DRA Integration Brings GPU Claims to the Workload Level

Dynamic Resource Allocation (DRA) gets two notable advances in v1.36. DRA AdminAccess for ResourceClaims graduates to GA, giving privileged consumers — monitoring agents, cluster services — a defined path to access device resources without user-level claim semantics. DRA Partitionable Devices, covering GPU slicing and MIG profiles, moves to Beta.

Critically for AI teams, ResourceClaim support at the Workload level means GPU and specialised hardware can be declared once per workload rather than repeated per pod. Combine that with gang scheduling's quorum enforcement and a training run either acquires the full GPU allocation or waits — it does not start half-provisioned and waste compute.

Security Hardenings That Reach GA

Three security features cross the stable line in this release.

User Namespaces is now GA after years in alpha and beta. A process running as UID 0 inside a container maps to an unprivileged host user — so a container escape no longer lands the attacker as root on the node. This is a meaningful default hardening for any cluster running multi-tenant workloads.

Mutating Admission Policies, using the Common Expression Language (CEL), reach GA and are enabled by default in v1.36. Teams can now express mutation logic as native Kubernetes objects instead of maintaining out-of-process webhook servers — fewer moving parts, no webhook latency, and no additional TLS endpoint to secure.

Fine-Grained Kubelet API Authorisation also reaches GA, letting operators scope which components can call which kubelet endpoints rather than relying on coarse node-wide permission.
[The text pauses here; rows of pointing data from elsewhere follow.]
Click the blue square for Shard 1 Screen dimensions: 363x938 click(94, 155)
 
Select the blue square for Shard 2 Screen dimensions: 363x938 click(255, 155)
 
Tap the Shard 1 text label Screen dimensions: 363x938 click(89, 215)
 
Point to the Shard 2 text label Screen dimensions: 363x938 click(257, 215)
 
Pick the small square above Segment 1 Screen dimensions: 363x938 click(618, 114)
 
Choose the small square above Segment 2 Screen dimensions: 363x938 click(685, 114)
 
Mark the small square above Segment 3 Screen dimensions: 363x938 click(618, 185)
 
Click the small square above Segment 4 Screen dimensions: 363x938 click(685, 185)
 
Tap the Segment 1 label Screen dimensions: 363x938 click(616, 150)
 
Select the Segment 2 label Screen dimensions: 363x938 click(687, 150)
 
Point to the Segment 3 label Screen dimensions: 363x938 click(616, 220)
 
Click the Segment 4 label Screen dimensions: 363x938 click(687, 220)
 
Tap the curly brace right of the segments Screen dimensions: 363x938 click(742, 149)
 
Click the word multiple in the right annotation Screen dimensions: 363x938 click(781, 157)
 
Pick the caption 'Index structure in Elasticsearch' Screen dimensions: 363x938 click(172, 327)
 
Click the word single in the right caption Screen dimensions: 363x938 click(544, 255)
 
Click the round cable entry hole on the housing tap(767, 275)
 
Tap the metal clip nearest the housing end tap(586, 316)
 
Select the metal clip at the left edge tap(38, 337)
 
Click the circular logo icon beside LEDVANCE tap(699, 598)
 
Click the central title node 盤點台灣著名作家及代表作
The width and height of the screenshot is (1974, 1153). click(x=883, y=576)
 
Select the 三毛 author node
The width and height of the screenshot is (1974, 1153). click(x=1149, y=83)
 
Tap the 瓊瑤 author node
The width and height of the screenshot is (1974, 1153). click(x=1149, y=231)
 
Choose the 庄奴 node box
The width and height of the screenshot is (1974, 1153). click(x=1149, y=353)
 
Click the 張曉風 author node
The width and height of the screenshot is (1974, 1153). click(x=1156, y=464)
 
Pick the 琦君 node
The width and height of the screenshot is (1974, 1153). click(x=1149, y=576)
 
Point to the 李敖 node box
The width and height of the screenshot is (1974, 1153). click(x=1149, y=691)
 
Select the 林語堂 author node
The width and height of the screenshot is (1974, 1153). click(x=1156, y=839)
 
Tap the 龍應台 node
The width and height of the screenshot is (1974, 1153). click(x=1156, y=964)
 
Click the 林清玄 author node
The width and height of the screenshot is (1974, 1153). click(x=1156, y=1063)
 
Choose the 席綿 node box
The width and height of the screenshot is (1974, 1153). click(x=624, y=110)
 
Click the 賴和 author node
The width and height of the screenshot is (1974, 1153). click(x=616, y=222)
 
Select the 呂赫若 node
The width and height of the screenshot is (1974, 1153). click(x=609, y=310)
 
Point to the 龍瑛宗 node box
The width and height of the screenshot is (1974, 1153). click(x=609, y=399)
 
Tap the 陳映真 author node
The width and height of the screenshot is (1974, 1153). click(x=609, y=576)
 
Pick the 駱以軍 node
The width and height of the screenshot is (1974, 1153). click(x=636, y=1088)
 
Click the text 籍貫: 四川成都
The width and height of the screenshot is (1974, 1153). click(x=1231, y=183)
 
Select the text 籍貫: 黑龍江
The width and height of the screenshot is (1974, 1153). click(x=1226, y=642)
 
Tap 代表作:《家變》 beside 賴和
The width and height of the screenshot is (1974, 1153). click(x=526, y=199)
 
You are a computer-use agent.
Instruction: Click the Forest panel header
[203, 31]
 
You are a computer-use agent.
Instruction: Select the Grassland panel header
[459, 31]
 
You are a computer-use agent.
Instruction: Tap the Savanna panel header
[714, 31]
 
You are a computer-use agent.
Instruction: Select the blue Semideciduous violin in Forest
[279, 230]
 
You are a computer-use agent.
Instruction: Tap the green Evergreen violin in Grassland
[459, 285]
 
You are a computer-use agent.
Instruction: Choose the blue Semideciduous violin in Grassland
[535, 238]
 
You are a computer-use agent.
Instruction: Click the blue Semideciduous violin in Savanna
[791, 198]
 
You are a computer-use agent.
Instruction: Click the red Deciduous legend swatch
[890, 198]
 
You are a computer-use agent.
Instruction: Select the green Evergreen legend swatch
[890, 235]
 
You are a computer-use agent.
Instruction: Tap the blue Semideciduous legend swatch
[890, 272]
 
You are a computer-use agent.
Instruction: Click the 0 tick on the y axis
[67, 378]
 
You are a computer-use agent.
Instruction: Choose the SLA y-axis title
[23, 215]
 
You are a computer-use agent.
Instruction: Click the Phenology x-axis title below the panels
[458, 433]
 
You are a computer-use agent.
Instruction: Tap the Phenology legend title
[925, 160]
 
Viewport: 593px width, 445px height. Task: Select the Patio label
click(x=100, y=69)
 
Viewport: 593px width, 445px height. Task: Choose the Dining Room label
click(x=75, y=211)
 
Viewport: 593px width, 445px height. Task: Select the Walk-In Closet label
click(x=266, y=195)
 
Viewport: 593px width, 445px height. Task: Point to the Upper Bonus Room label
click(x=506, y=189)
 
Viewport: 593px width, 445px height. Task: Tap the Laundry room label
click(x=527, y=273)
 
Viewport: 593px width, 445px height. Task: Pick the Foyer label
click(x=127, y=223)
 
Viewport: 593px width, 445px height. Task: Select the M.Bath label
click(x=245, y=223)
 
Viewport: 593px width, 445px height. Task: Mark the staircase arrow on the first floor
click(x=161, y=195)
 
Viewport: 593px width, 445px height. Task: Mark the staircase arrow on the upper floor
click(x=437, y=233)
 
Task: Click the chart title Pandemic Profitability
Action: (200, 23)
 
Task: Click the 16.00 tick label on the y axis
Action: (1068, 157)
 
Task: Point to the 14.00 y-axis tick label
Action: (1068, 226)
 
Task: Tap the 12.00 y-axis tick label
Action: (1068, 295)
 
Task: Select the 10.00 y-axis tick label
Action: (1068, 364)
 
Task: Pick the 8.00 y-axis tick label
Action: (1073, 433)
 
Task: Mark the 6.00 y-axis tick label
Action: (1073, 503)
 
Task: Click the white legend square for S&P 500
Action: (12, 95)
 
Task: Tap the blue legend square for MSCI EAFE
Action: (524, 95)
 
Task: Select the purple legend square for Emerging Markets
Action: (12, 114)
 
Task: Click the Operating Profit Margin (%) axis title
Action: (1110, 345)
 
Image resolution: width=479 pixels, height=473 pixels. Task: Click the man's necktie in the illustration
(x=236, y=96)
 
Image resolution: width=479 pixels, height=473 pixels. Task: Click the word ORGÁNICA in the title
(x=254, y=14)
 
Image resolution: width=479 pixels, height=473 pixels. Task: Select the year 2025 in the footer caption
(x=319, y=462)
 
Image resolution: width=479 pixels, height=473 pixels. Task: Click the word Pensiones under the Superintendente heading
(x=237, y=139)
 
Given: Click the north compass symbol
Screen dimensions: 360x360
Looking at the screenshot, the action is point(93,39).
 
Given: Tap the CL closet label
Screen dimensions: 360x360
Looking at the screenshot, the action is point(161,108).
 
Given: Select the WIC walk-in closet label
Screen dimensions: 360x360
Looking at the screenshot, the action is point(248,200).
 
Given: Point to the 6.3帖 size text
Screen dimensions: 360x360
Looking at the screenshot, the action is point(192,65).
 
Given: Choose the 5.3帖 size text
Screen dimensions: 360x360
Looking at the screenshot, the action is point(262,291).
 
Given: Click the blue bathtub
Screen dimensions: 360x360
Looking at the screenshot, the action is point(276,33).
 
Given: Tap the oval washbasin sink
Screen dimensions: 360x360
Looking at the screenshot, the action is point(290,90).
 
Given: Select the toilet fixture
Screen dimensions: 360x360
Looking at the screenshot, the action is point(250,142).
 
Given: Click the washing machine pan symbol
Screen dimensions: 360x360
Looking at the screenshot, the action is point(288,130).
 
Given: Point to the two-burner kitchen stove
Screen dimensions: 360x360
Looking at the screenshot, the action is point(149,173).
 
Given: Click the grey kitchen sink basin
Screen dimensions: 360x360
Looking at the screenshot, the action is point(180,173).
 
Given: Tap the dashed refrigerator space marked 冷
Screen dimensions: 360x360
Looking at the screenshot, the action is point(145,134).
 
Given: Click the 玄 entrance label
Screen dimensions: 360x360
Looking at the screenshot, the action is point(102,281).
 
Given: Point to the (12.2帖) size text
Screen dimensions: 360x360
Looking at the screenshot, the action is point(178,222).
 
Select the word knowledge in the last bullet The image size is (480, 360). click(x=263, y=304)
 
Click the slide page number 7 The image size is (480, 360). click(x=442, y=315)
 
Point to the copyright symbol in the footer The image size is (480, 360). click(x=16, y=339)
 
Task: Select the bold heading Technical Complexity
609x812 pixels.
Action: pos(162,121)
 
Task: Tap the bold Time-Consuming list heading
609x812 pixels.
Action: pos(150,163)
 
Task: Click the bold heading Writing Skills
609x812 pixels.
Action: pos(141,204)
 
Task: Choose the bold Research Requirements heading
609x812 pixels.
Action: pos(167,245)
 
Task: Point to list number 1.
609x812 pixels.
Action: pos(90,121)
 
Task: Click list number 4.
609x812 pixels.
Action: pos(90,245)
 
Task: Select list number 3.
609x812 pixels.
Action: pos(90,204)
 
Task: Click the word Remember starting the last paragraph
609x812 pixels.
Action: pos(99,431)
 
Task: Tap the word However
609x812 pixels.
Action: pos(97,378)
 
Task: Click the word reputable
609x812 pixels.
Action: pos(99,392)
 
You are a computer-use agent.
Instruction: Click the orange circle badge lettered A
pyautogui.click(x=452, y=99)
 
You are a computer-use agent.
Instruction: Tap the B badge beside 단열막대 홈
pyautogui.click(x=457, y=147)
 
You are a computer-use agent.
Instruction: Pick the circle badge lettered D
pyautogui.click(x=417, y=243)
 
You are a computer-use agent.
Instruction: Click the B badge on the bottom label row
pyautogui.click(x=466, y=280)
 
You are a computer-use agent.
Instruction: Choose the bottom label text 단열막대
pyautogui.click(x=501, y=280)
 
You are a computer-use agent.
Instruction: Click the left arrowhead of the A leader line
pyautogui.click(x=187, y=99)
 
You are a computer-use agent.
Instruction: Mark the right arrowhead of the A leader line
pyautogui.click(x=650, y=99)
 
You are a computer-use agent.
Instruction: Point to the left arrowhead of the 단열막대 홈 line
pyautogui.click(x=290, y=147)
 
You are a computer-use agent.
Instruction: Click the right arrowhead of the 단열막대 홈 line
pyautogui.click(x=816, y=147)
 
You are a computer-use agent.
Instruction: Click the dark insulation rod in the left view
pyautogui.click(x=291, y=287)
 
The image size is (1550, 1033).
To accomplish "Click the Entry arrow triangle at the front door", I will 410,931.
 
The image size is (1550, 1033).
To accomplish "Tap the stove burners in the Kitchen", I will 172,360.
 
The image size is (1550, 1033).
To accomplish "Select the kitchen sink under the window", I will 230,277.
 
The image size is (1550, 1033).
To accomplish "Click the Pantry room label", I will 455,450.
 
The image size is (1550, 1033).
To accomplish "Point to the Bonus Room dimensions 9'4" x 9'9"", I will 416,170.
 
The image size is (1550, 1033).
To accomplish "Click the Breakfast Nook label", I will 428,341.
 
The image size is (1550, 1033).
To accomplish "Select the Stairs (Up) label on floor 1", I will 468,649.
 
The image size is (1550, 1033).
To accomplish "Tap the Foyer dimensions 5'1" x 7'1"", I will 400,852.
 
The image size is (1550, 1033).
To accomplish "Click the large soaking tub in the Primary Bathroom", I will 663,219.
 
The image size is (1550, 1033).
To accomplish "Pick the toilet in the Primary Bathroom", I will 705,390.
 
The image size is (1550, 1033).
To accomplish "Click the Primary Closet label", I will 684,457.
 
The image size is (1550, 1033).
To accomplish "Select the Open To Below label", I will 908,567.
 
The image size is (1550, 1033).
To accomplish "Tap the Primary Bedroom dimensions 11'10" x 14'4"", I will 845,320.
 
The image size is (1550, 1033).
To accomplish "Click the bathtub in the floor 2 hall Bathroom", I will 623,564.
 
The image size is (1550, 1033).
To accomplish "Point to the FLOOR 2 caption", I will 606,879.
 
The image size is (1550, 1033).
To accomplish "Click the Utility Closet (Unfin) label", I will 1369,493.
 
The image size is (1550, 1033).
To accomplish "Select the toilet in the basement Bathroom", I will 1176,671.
What the 70-Enhancement Count Signals

70Total enhancements in v1.36
18Graduating to Stable (GA)
25Moving to Beta
25New Alpha features

The breadth — 70 enhancements across stable, beta, and alpha — reflects a release that is maturing existing bets (DRA, admission policies, security primitives) while planting new alpha flags for the next cycle. For platform engineers running GPU clusters, the practical near-term step is enabling the WorkloadWithJob feature gate on non-production clusters and stress-testing PodGroup behaviour before the API moves toward beta.